Vervolgens keerde de indringer zich naar Rosa, maar een luide noodkreet en een blaashoorn deden de indringers opschrikken. De inwoners van Kester en omgeving herkenden de hoorn als teken van de komst van baanstropers. Ook de indringers herkenden dit geluid en wisten nu wat hen te doen stond. Twee indringers doorzochten snel alle kasten en stalen alles van waarde.
De zoektocht van Frans en de onbekende man verliep ondertussen ook niet zo vlot. Tijdens de tocht sloegen plots twee gespierde mannen Frans neer. Een van de mannen bond een blinddoek om Frans zijn hoofd en tilde hem op zijn schouder, waarna hij uren later werd neergezet in een kelder. Wat Frans toen zag, joeg hem de stuipen op het lijf. Rond een tafel zaten een dertigtal vermomde kerels. Frans moest zich bij de tafel vervoegen om een hapje en glaasje mee te consumeren. Waarop de leider van het gezelschap plots zei: “Frans Mattel, vanaf nu maak jij mee deel uit van de Tongsnijders!” Frans kon zijn ogen niet geloven wanneer de maskers van de andere mannen afvielen. Bij die zogenaamde Tongsnijders zou hij nooit van zijn leven willen horen, maar dat zou bestraft worden met de dood.

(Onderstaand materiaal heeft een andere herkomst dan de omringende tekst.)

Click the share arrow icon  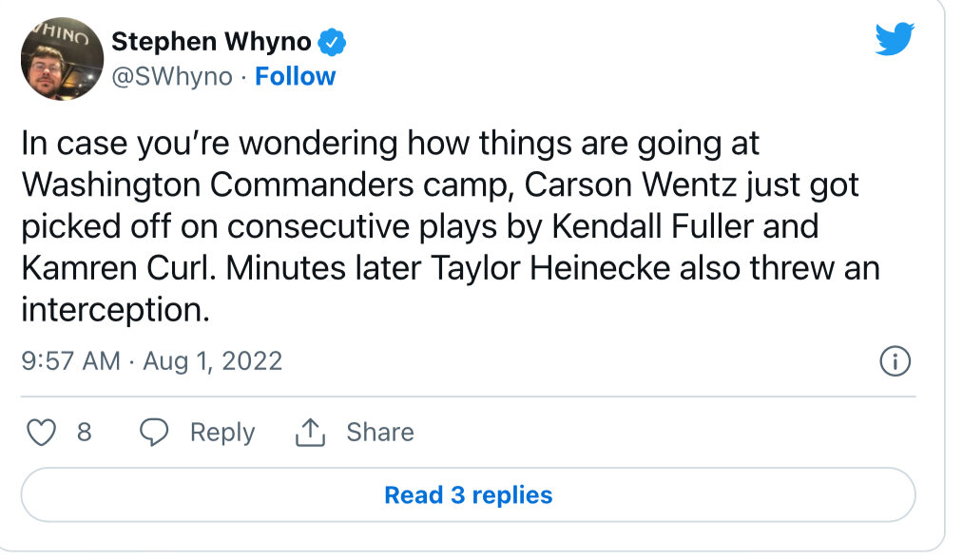pos(310,433)
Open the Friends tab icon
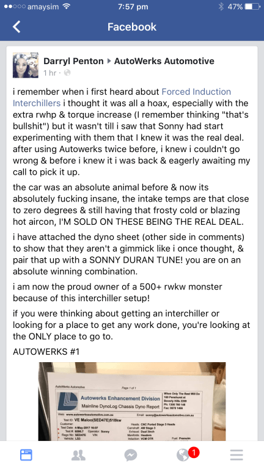Screen dimensions: 264x469 point(78,455)
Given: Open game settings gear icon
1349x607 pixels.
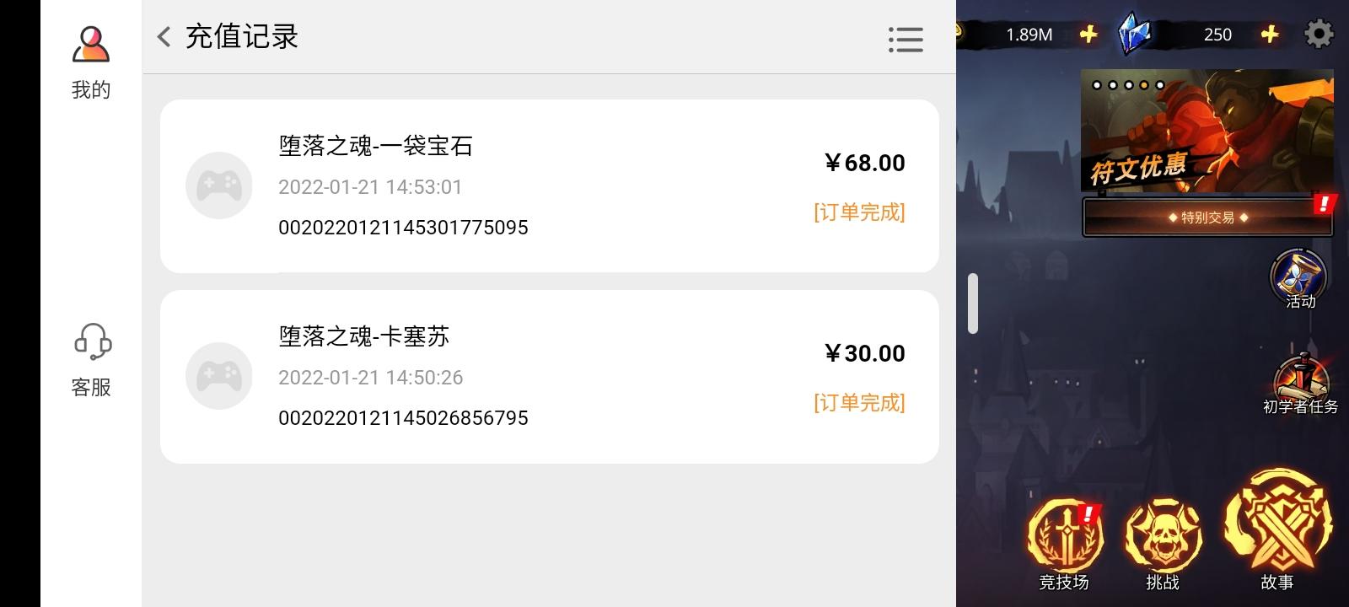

De roversbende toonde genade: Frans werd niet gedood maar wel gefolterd en voor dood achtergelaten in de kelder. Hij werd dagen later gedropt aan de Romeinse weg tussen Heikruis en Pepingen. Zijn tong was afgesneden door de Tongsnijders zodat hij hen niet zou kunnen verraden. De jaren daarop plande hij zijn wraakactie tegen de Tongsnijders.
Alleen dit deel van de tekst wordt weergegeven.